El Consejo de Ministros ha aprobado, en primera vuelta, el Anteproyecto de Ley Orgánica de protección civil del derecho al honor, a la intimidad personal y familiar y a la propia imagen que vendrá a sustituir a la vigente, de 1982, para actualizarla al contexto social y tecnológico actual y reforzar la tutela de estos derechos fundamentales.
La norma está prevista en el Plan de Acción por la Democracia.
Según ha explicado el ministro de la Presidencia, Justicia y Relaciones con las Cortes, Félix Bolaños, el derecho a la rectificación se configura «como un instrumento esencial en lo que ha de ser ese derecho constitucional que tiene la ciudadanía a recibir una información veraz».
El ministro ha indicado que en estos más de 40 años de vigencia de la ley el ecosistema mediático, el derecho a la información, el acceso a la información de la ciudadanía ha cambiado «sustancialmente».
«Creo que la frecuencia, también la gravedad, de los bulos y de las mentiras que, en ocasiones, sufrimos es cada vez mayor», ha manifestado.
El anteproyecto considera intromisión ilegítima el uso no autorizado de la imagen o la voz de una persona cuando estas hayan sido creadas, simuladas o manipuladas mediante inteligencia artificial u otras tecnologías similares.

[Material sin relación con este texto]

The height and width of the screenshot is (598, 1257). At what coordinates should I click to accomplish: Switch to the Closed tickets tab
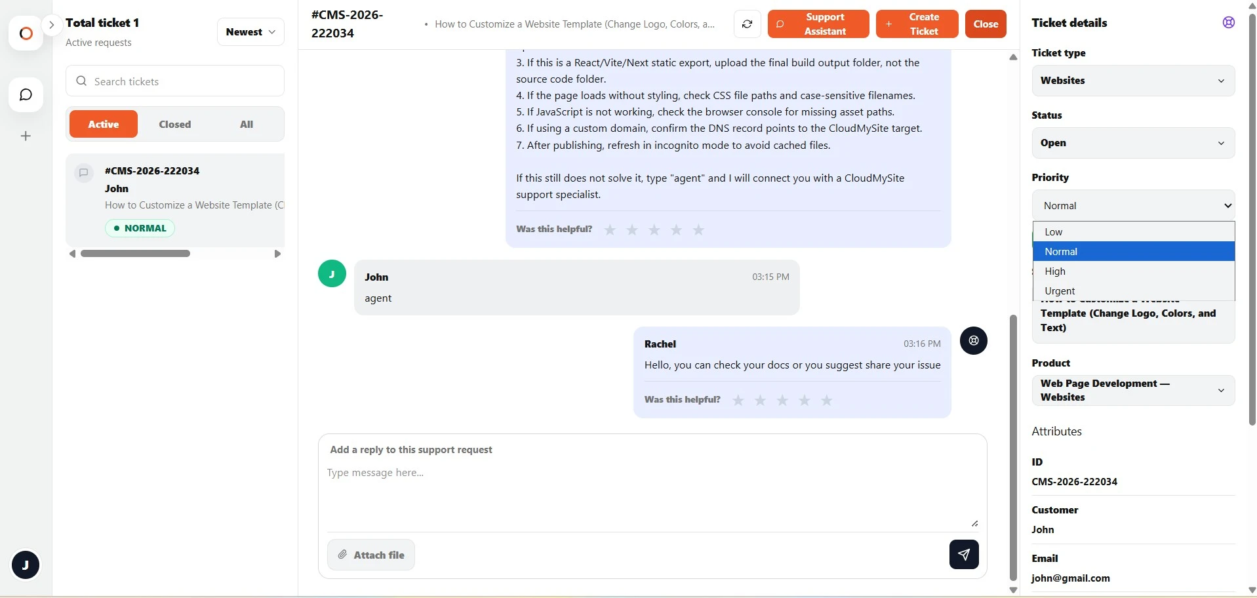pyautogui.click(x=174, y=125)
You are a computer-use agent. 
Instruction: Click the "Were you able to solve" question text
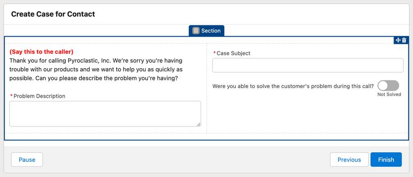pos(293,86)
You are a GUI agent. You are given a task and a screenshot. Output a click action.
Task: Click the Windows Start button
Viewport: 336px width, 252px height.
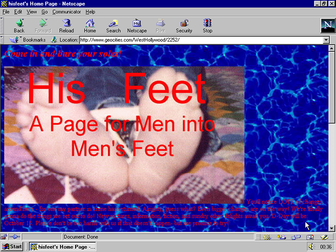pyautogui.click(x=13, y=246)
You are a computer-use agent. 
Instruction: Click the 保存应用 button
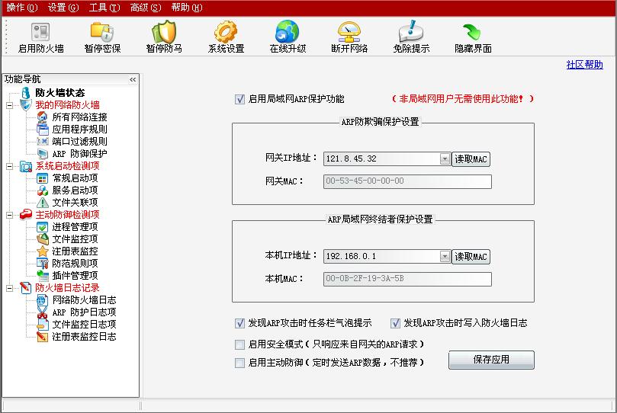491,360
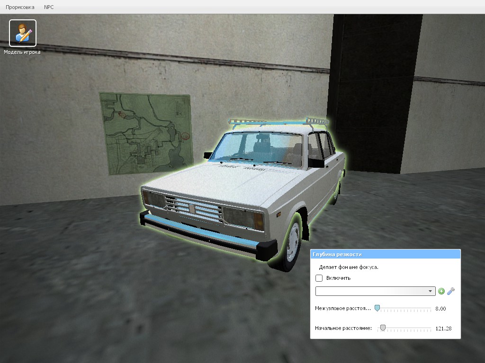The image size is (485, 363).
Task: Click the Межузловое расстояние slider knob
Action: [377, 308]
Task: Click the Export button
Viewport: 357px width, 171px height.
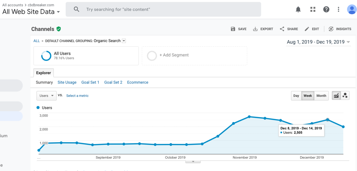Action: point(263,29)
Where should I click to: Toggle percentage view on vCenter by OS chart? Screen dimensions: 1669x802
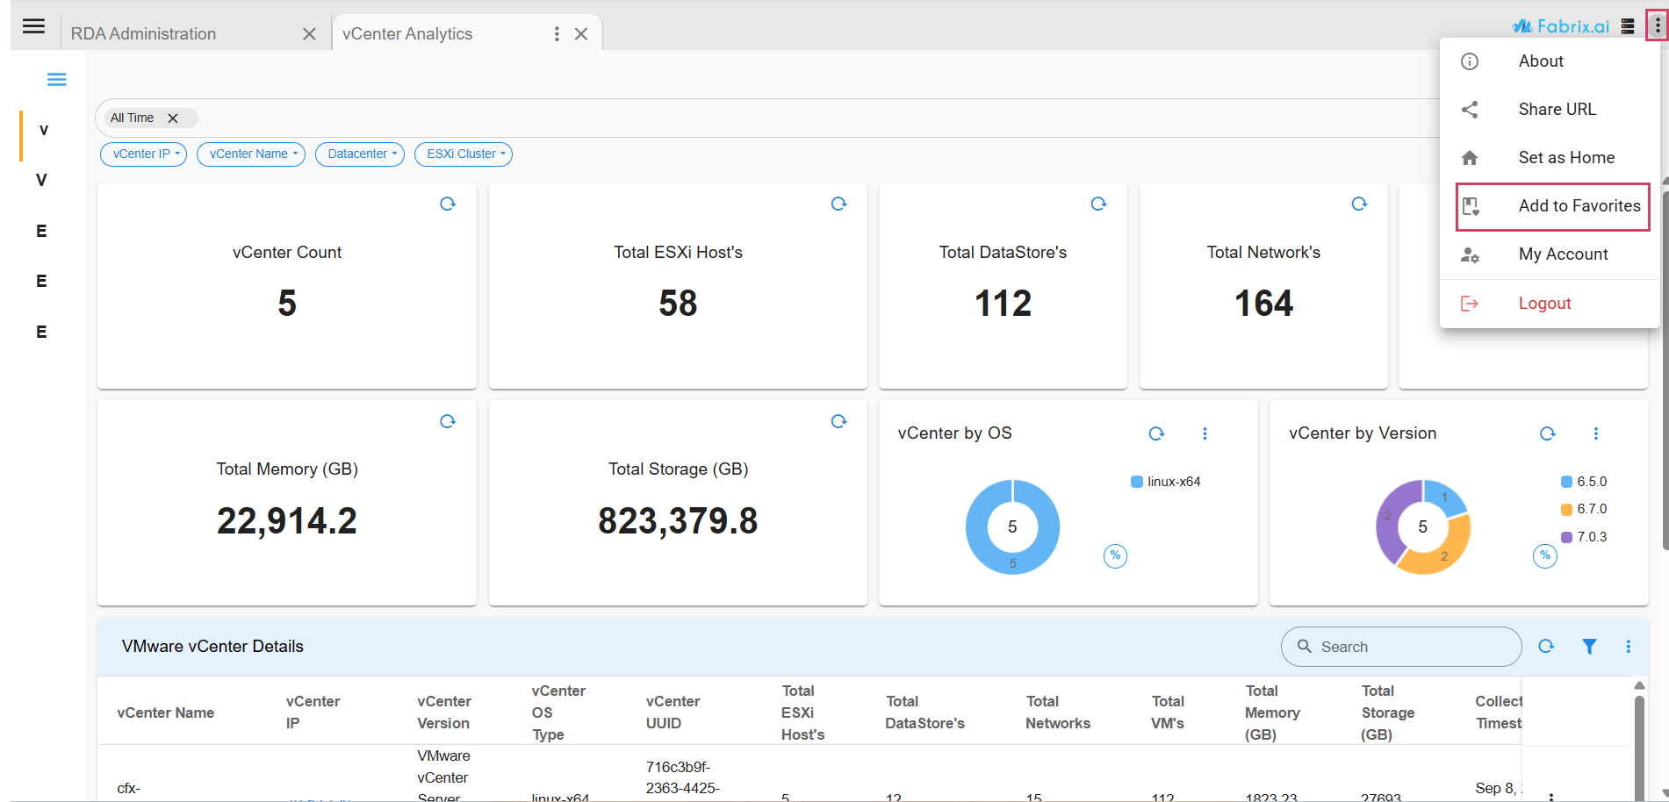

Asimismo, aclara que compartir imágenes personales en una red social no habilita a terceros para redistribuirlas en otros canales o plataformas.
Refuerzo de la protección de las personas
Con esta reforma, los medios digitales y también los ‘influencers’ deberán establecer un mecanismo, gratuito, accesible y visible que permita enviar fácilmente la solicitud de rectificación.
Los usuarios de especial relevancia también deberán informar en un lugar visible en sus redes sociales de los medios a través de los cuales se podrá ejercer este derecho.
Respecto al plazo para presentar la solicitud, se amplía de 7 a 10 días naturales si la información ha sido publicada en medios de comunicación tradicionales y de 20 días si ha sido en medios digitales o en cuentas de ‘influencers’.
Se suprime la obligación de dirigir las solicitudes de rectificación a los directores de los medios de comunicación, bastando con remitirla al medio de comunicación para que se gestione y, en el caso, de las plataformas en línea o de las redes sociales a la persona que ejerza el control efectivo sobre ese medio.
En cuanto a quiénes podrán ejercer la rectificación, podrán hacerlo los menores de edad que tengan la necesaria madurez y, en todo caso, los mayores de 16 años.
En el caso de personas fallecidas, podrán solicitarlo sus ascendientes, descendientes, hermanos, cónyuge o pareja, o quienes hayan sido designados expresamente.
Además, se reconoce la posibilidad de prohibir por testamento la utilización futura de la imagen o la voz con fines comerciales o análogos tras el fallecimiento.
Asimismo, sobre la publicidad que debe darse a la información rectificada, la ley establece que los medios digitales deberán crear un nuevo enlace a la información original con relevancia semejante a aquel con el que se publicó o difundió la información que se rectifica.
En el caso de las plataformas en línea, deberán publicarla junto con la información original, en un lugar visible.
«Adaptamos la ley a los nuevos medios de comunicación existentes, hoy. Dos, reforzamos la efectividad del derecho a la rectificación. Y, en tercer lugar, mejoramos y agilizamos el procedimiento judicial que se abre, una vez que el derecho a la rectificación se ejercita, pero el medio de comunicación no lo admite», ha manifestado Bolaños.
Criterios para la determinación de indemnizaciones
La norma fija criterios claros para que los jueces valoren la gravedad de la intromisión —como su repercusión social, la reincidencia o la gravedad de las expresiones— y determinen la correspondiente indemnización por daño moral, que en ningún caso podrá ser meramente simbólica.
A solicitud del perjudicado, las sentencias firmes podrán publicarse en el Boletín Oficial del Estado.
Se mantienen las excepciones ya previstas en la ley de 1982, como las grabaciones autorizadas por la autoridad competente o la difusión de comunicaciones privadas con relevancia informativa por su interés general.
En relación con la inteligencia artificial, cuando el afectado sea una persona con proyección pública, se protege la libertad de expresión siempre que el uso tenga un fin creativo, satírico o de ficción y se indique de forma expresa que se ha utilizado esta tecnología.